TASK DETAILS -
Pick out each line in the data below that contains the word "Only", and copy those lines.

DATA FOR ANALYSIS -
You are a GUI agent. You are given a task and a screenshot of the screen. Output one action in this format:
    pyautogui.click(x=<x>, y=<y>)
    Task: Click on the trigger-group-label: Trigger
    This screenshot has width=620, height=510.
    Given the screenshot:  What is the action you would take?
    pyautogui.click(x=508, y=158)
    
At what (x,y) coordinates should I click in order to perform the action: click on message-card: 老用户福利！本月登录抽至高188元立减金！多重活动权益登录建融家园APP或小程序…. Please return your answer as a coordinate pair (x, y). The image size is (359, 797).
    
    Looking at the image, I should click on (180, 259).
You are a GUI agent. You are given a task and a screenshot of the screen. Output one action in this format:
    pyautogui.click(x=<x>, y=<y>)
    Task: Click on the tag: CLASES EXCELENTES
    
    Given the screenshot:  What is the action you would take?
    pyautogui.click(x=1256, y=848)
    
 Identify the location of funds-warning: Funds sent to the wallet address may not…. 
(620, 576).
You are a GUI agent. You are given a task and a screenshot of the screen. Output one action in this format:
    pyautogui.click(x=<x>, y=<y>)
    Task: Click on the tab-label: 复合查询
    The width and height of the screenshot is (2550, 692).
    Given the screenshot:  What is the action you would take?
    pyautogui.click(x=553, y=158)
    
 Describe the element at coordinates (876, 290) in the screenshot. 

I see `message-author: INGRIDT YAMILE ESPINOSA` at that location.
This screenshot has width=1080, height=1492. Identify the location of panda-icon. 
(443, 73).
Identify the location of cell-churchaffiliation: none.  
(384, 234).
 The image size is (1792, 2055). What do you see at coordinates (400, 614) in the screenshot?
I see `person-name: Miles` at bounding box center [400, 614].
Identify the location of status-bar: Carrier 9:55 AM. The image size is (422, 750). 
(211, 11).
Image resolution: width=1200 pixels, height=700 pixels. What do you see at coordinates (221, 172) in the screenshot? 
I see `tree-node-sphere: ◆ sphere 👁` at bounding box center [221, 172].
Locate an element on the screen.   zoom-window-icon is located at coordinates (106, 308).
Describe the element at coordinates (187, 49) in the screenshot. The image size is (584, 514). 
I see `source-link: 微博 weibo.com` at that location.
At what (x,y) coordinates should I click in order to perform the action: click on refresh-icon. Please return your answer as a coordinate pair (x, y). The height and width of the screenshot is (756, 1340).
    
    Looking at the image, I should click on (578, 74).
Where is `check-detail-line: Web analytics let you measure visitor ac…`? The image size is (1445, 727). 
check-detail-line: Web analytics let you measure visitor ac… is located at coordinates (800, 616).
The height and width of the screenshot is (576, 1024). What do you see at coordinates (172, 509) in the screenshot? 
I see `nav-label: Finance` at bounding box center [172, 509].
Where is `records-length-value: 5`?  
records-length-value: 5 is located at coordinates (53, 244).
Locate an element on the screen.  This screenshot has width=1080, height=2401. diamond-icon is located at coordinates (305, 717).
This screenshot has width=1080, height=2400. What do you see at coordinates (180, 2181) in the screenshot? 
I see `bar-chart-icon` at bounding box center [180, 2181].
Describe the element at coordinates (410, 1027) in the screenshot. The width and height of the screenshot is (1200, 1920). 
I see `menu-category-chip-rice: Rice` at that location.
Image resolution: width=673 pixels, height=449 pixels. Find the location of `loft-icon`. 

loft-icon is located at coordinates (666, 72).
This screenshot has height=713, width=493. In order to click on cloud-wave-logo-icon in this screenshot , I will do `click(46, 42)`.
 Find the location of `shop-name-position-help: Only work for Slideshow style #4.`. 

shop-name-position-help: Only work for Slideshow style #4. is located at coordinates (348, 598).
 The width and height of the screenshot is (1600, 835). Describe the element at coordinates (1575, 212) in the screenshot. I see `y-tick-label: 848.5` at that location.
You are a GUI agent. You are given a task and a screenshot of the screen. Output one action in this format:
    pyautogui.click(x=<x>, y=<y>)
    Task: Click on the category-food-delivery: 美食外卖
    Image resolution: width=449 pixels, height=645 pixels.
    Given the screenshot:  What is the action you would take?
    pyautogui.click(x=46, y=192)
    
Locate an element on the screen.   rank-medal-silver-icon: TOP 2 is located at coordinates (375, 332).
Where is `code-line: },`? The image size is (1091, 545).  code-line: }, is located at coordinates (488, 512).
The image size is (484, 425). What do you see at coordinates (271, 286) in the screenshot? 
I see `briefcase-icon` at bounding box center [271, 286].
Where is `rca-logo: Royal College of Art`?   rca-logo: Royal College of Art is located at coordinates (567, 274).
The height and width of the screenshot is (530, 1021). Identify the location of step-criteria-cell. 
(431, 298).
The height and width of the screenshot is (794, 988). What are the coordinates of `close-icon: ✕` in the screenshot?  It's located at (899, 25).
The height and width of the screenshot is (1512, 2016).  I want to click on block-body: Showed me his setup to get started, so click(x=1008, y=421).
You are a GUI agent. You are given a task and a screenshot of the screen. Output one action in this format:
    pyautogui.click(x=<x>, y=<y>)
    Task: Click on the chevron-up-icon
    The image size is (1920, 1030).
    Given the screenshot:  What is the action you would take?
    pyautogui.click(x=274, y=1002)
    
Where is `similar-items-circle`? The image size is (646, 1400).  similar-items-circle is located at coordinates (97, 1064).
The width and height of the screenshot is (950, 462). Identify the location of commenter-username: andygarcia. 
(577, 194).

COMPLETED EXERCISE -
 Find the location of `shop-name-position-help: Only work for Slideshow style #4.`. 
shop-name-position-help: Only work for Slideshow style #4. is located at coordinates (348, 598).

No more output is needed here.